* _Ejercicios propuestos_
A: Indica si cada una de estas afirmaciones concuerda con el texto sobre la caridad y cita literalmente las palabras que lo deciden: (i) el vino, para ser auténtico, debe ser exprimido de la uva; (ii) la caridad hipócrita es la que quiere el bien sin llegar a hacerlo; (iii) la benevolencia tiene que ir antes que la beneficencia.
B: Prosigue el texto sobre la caridad sincera a partir de su última oración.

* _Fragmento del texto_
Pablo, pues, con esa simple afirmación, "la caridad sin ficciones" lleva su discurso
a la raíz misma de la caridad, al corazón.
Lo que se requiere del amor es que sea verdadero, autentico, no ficticio.
Como el vino, para ser auténtico, debe ser exprimido de la uva, así también el
amor del corazón; porque existen vinos que no son genuinos, no están exprimidos
de la uva.
También en esto el Apóstol es el eco fiel del pensamiento de Jesús. En
efecto, Jesús había indicado repetidamente y con fuerza que el corazón es el lugar
dónde se decide el valor de lo que el hombre hace, lo puro y lo impuro.
Podemos hablar de una "intuición paulina" en lo referente a la caridad y
consiste en mostrar detrás del universo visible de la caridad, hecho de obras y
palabras, otro universo interior, que es respecto al primero lo que el alma
respecto al cuerpo. Volvemos a encontrar esta "intuición" en el otro gran texto de
la caridad, que es 1a Corintios, cap. 13. Lo que S. Pablo dice ahí, se refiere a esta
caridad interior, a las disposiciones y a los sentimientos de caridad:
"La caridad es paciente, es benigna, no es envidiosa, no se exaspera, disculpa
siempre, se fía siempre, espera siempre."
Nada se refiere aquí directamente a "hacer el bien" o las obras de caridad,
sino que todo es reconducido a la raíz del querer bien. La benevolencia tiene que
preceder la beneficencia. Es el mismo apóstol quien explica la diferencia entre las
dos esferas de la caridad, diciendo que "el acto más grande de caridad exterior,
como sería distribuir a los pobres los propios bienes, no serviría para nada sin la
caridad interior". Sería lo contrario de la caridad sincera.
La caridad hipócrita, en efecto, es precisamente la que hace el bien sin
querer el bien, que muestra al exterior algo que no tiene correspondencia en el
corazón. En este caso, se tiene una "apariencia" de caridad, que como máximo
puede esconder egoísmo, búsqueda de sí mismo, instrumentalización del
hermano, o simplemente remordimiento de conciencia.

* _Información proporcionada_
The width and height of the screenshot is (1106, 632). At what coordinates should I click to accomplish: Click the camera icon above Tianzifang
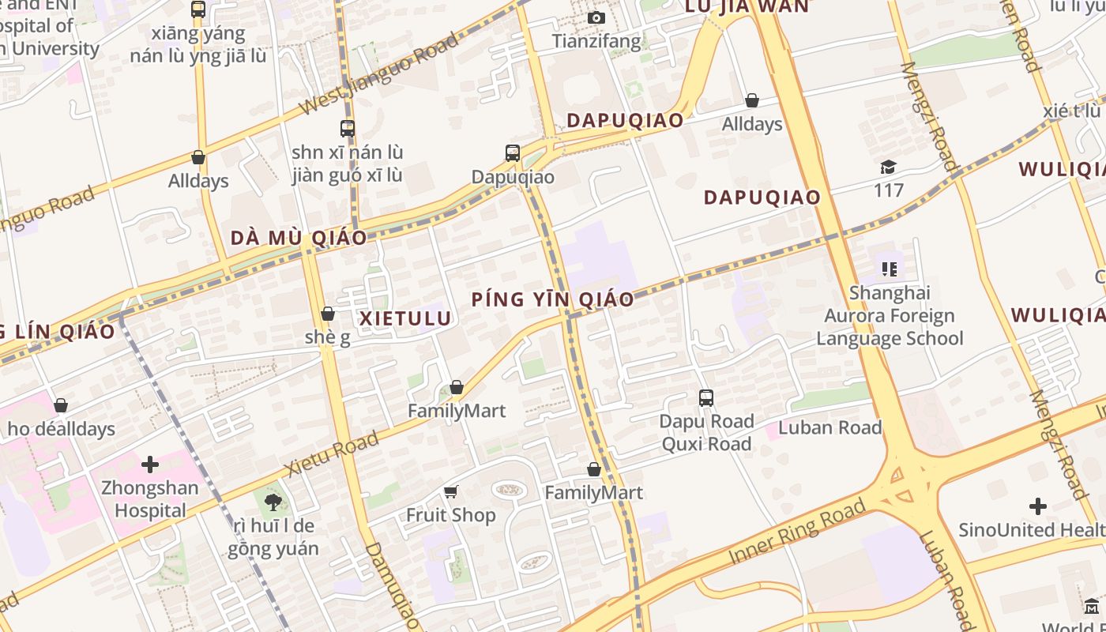coord(596,17)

* _Respuestas por ejercicio_
A:
(i) Sí: "Como el vino, para ser auténtico, debe ser exprimido de la uva".
(ii) No: "La caridad hipócrita, en efecto, es precisamente la que hace el bien sin querer el bien".
(iii) Sí: "La benevolencia tiene que preceder la beneficencia."

B:
Mucha de la caridad que se hace a los pobres del Tercer Mundo no brota de
una raíz de caridad, sino de un remordimiento de conciencia. Sería un error fatal,
hermanos, y lo comprendemos bien, contraponer la caridad del corazón y la
caridad de hechos, o refugiarse en la caridad interior para encontrar en ella una
especie de coartada a la falta de caridad de hechos. Sabemos con qué vigor la
palabra de Jesús, de Santiago y S. Juan, inducen a la caridad de hechos.
Sabemos la importancia que el mismo S. Pablo concedía a las colectas en favor
de los pobres en Jerusalén, además decir que "sin la caridad de nada me sirve el
darlo todo a los pobres", no significa decir que eso no le sirve a nadie y que resulta
inútil, significa más bien decir que "no me sirve a mí", mientras sí le puede servir al
pobre que lo recibe. No se trata, pues, de atenuar la importancia de las obras de
caridad, cuando de asegurarles un fundamento seguro contra el egoísmo y la
hipocresía.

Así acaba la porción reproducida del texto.